Thursday, June 10, 2010
Reading Update: Dick and Jane
I had never actually seen a Dick and Jane reader, but Tim bought one of the reissued "treasury" compilations a few years ago and stored it away for future use. Since N. was sounding out words with great pleasure and read Dr. Suess's "Hop on Pop" completely by himself, we thought we'd pull out Dick and Jane, just for fun. The books are every bit as ridiculous as I'd always heard: dull, repetitive, saccharine, white, and blond. Once you see them you can easily understand why they became controversial both from a pedagogical standpoint (the vocabulary is limited to train children through repetition to recognize whole words rather than to sound them out) and a political standpoint (they do not depict the multicultural America, even with the addition of a black family to Dick and Jane's neighborhood in the 1960s). It's easy to imagine that, as Rudolph Flesch argued in Why Johnny Can't Read (1955), these books would turn a child off of reading rather than inspire him.

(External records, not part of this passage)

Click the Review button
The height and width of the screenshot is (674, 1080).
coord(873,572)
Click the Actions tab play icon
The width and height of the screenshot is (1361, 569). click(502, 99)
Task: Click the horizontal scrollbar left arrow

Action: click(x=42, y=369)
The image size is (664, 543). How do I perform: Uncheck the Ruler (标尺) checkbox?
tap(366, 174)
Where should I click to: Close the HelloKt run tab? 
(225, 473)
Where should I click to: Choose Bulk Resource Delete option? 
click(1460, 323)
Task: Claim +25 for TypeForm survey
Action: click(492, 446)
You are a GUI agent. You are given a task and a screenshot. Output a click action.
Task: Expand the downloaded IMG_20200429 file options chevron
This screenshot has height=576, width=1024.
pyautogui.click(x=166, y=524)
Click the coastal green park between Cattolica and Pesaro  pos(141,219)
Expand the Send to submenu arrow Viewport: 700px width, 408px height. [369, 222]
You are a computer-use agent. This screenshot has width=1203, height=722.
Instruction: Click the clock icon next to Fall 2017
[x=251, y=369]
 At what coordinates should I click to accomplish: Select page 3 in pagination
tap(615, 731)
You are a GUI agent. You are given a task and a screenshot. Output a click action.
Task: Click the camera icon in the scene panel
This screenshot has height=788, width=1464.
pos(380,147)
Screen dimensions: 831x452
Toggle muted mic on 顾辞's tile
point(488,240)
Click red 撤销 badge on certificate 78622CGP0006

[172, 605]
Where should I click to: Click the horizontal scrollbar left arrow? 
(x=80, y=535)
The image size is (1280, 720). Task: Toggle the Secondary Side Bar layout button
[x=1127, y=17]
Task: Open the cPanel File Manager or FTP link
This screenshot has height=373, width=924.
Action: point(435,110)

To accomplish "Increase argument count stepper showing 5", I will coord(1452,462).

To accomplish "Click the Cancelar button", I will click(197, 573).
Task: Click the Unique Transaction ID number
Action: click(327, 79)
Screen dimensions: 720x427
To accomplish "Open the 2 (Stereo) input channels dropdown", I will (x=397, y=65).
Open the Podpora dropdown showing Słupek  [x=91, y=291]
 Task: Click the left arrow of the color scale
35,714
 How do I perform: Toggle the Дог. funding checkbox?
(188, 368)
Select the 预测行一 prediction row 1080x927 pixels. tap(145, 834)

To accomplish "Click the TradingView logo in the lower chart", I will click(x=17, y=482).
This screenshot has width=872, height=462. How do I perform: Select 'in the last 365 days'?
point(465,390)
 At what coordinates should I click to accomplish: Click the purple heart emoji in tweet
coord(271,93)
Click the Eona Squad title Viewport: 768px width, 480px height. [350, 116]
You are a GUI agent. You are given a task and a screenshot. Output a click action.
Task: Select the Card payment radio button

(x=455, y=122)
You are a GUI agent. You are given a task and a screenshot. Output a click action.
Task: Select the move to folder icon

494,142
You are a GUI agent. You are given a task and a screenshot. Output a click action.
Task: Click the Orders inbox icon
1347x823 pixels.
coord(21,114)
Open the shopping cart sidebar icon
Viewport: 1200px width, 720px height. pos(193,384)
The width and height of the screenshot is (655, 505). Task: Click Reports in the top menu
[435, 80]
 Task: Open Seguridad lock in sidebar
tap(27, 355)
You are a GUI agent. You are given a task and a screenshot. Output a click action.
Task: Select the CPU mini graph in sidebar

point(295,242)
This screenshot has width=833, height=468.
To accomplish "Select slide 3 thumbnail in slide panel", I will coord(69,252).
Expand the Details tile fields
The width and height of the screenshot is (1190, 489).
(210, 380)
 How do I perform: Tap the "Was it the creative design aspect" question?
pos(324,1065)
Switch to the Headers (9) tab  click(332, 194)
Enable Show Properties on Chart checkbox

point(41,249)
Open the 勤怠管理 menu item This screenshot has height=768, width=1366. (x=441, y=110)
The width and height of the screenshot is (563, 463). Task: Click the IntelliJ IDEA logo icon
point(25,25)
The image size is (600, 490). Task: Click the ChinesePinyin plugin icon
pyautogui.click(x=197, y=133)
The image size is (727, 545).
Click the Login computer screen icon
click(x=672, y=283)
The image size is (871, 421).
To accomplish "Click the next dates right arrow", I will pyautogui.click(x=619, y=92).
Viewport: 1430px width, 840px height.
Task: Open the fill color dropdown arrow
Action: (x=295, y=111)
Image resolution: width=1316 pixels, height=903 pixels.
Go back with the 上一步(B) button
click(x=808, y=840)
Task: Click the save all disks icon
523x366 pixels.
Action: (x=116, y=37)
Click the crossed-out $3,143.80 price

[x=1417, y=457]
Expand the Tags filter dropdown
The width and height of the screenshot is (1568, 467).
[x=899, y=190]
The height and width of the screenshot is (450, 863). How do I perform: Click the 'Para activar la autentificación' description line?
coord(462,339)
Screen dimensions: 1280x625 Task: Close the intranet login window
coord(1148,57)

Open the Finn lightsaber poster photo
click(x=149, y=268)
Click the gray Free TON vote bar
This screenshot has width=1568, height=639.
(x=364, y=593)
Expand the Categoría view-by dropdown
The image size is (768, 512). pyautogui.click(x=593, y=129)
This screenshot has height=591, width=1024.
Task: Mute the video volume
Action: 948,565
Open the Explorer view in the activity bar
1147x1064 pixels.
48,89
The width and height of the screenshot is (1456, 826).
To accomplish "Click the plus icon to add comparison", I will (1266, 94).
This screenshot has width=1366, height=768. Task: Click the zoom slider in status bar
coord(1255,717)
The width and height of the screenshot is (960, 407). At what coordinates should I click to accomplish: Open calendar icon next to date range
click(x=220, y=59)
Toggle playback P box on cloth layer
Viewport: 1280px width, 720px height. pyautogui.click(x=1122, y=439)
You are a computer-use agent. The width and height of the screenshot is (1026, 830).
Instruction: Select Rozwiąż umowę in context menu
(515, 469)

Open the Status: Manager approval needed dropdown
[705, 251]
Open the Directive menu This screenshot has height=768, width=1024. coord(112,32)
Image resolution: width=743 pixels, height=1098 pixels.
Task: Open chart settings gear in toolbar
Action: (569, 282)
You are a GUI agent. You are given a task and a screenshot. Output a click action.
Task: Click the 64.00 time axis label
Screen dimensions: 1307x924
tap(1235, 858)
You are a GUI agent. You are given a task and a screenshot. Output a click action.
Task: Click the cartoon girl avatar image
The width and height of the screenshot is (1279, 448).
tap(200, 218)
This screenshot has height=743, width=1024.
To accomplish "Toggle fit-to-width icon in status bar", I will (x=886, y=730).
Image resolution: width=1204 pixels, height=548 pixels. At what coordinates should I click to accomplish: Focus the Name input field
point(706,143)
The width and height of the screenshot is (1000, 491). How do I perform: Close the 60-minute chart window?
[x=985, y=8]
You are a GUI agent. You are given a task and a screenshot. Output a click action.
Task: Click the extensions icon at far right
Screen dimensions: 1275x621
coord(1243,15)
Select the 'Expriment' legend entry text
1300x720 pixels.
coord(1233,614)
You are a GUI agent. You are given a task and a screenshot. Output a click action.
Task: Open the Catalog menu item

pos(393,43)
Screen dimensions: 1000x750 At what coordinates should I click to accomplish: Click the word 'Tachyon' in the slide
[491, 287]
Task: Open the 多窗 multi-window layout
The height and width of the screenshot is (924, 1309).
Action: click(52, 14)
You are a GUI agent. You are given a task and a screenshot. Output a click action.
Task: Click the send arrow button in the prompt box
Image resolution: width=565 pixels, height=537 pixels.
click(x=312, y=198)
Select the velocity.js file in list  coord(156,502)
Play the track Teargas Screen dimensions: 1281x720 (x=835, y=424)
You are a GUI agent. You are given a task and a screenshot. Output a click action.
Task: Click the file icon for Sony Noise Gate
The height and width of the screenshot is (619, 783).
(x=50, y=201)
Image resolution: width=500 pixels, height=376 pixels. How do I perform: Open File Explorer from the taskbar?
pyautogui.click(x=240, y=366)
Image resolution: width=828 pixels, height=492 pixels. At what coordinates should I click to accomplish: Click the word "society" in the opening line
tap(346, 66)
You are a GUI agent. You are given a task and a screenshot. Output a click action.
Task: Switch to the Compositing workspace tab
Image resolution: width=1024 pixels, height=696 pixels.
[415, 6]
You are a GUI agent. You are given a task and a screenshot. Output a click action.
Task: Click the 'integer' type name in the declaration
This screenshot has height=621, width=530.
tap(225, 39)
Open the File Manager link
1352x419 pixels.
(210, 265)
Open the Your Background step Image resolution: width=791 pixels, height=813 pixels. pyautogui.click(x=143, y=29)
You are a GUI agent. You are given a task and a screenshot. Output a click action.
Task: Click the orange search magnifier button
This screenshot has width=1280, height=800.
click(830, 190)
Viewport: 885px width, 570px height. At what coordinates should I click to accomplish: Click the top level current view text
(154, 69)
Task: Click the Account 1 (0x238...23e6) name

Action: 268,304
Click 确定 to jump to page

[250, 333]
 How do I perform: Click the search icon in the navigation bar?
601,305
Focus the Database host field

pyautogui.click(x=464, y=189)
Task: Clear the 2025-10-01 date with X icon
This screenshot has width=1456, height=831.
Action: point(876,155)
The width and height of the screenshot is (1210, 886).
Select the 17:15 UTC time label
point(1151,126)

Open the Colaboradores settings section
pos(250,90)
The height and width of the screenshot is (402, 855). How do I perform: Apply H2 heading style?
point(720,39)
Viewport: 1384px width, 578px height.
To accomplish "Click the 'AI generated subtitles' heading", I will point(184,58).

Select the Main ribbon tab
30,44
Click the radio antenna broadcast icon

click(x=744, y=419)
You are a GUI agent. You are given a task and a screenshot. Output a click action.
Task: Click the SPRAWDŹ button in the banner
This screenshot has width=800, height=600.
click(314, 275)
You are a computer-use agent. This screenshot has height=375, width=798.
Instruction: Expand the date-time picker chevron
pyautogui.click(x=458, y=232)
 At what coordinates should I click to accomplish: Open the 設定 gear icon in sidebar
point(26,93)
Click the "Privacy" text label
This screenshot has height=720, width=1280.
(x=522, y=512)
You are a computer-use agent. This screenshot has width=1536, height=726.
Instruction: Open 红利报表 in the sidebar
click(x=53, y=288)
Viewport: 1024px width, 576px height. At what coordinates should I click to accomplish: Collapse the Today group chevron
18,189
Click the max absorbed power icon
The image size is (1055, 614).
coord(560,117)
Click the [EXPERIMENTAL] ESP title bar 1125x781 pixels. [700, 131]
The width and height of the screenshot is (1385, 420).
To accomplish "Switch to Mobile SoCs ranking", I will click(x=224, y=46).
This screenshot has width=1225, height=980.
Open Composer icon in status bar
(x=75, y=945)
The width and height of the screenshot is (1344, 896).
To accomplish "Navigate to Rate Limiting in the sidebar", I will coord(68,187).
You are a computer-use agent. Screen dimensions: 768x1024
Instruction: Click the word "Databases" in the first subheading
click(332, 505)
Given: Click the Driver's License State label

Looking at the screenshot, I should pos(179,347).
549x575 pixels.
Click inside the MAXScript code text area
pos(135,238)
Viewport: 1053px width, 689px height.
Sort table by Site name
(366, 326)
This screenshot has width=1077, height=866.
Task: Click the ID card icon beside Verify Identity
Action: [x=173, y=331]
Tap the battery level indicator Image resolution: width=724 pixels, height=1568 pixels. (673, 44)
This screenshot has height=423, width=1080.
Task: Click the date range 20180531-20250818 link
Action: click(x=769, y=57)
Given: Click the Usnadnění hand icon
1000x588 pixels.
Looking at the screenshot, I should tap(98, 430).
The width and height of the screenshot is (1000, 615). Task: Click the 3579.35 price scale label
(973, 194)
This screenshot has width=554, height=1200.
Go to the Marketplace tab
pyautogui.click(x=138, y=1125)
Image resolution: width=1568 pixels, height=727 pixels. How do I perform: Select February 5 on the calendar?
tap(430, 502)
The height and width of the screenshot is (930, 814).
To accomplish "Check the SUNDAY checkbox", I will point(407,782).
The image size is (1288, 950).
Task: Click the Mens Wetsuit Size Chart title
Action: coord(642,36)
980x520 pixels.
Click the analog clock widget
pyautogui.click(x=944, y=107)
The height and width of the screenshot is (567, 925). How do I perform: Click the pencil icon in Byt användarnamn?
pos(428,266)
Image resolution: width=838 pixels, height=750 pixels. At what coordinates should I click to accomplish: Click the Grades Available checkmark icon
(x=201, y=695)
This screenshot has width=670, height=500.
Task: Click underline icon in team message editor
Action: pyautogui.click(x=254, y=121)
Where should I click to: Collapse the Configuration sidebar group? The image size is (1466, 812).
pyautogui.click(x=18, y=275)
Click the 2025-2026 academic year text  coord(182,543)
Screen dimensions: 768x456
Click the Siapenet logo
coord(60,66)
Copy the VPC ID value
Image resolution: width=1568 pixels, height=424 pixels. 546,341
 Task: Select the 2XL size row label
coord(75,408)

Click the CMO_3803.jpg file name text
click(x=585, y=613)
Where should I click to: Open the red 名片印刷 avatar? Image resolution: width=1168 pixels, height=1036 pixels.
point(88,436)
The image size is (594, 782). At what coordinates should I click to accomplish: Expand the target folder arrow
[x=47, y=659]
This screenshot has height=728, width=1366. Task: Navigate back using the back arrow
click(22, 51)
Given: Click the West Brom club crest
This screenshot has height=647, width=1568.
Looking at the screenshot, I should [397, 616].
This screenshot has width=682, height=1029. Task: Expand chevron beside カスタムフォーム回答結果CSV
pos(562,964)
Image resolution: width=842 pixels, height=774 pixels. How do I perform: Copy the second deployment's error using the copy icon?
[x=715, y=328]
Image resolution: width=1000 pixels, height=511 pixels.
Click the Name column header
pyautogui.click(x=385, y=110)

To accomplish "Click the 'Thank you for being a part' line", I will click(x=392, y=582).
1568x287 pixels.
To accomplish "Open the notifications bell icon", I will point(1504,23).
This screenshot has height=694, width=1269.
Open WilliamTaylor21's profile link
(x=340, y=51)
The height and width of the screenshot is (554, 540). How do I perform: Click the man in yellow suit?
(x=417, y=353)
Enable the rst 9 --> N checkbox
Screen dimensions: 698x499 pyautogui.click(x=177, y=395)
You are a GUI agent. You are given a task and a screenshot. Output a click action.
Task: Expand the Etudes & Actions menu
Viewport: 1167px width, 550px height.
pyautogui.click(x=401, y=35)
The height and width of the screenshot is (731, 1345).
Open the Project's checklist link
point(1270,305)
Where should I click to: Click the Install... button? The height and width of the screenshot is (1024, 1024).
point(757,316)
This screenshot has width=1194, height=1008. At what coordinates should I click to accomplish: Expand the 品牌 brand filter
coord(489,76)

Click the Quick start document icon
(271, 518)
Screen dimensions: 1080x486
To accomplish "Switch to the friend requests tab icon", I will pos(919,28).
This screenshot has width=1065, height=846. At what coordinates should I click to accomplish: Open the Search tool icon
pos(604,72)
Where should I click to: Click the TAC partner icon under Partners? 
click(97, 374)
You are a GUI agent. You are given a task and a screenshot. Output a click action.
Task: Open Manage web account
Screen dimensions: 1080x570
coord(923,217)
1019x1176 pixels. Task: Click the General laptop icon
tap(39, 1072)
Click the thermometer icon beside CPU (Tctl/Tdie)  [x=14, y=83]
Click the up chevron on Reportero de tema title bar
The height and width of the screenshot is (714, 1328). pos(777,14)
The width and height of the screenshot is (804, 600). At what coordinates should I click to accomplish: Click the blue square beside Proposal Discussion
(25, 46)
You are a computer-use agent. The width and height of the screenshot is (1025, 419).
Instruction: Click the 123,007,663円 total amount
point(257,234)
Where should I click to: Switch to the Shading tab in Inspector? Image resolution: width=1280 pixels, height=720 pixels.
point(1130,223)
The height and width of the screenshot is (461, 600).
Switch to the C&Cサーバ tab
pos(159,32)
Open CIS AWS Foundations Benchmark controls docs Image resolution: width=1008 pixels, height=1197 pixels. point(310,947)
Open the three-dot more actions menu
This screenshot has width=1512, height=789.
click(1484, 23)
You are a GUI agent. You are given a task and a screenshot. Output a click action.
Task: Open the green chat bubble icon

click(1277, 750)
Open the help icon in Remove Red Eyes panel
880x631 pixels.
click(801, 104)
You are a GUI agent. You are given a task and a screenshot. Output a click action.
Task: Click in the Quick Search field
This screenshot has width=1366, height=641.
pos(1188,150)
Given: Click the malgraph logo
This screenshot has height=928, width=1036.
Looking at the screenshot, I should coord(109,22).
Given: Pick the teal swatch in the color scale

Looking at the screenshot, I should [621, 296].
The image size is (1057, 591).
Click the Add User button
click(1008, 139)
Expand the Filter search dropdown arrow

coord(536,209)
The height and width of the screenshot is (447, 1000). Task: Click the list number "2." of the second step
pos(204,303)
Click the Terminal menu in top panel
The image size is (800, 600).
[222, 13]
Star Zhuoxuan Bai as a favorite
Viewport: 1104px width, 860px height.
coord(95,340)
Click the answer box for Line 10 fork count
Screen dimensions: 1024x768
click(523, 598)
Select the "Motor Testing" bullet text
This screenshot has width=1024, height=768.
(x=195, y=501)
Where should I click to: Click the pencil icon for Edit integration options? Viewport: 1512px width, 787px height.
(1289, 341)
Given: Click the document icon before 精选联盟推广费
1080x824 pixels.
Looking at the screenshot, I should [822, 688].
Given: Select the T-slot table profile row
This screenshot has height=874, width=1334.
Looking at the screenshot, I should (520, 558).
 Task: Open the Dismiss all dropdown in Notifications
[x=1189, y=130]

As it happens, however, N. loves Dick and Jane. He loves the pictures, he thinks the repetition is hilarious, and he enjoys the stories. With his taste for all things vintage and retro, he admires the dad's car, the kids' toys and clothes. He's proud of being able to read the stories; each one is very short and quickly produces a gratifying sense of accomplishment in the reader. We don't do any formal reading lessons with Dick and Jane (or any other text) but N. routinely asks to read a few of the stories aloud to me at bedtime. Since part of the books' fall from favor was due to a return to phonics-based reading instruction rather than Dick and Jane's whole-word/look-see method, I was interested to see that N. uses both methods when reading these stories: he sounds out new words, while the repetition reinforces words he can read without sounding out.
I certainly wouldn't want Dick and Jane to be any child's only exposure to the world of reading, but I've been pleasantly surprised by N.'s enjoyment of this much-maligned classic. Next I want to get my hands on the McGuffey Readers that Dick and Jane replaced!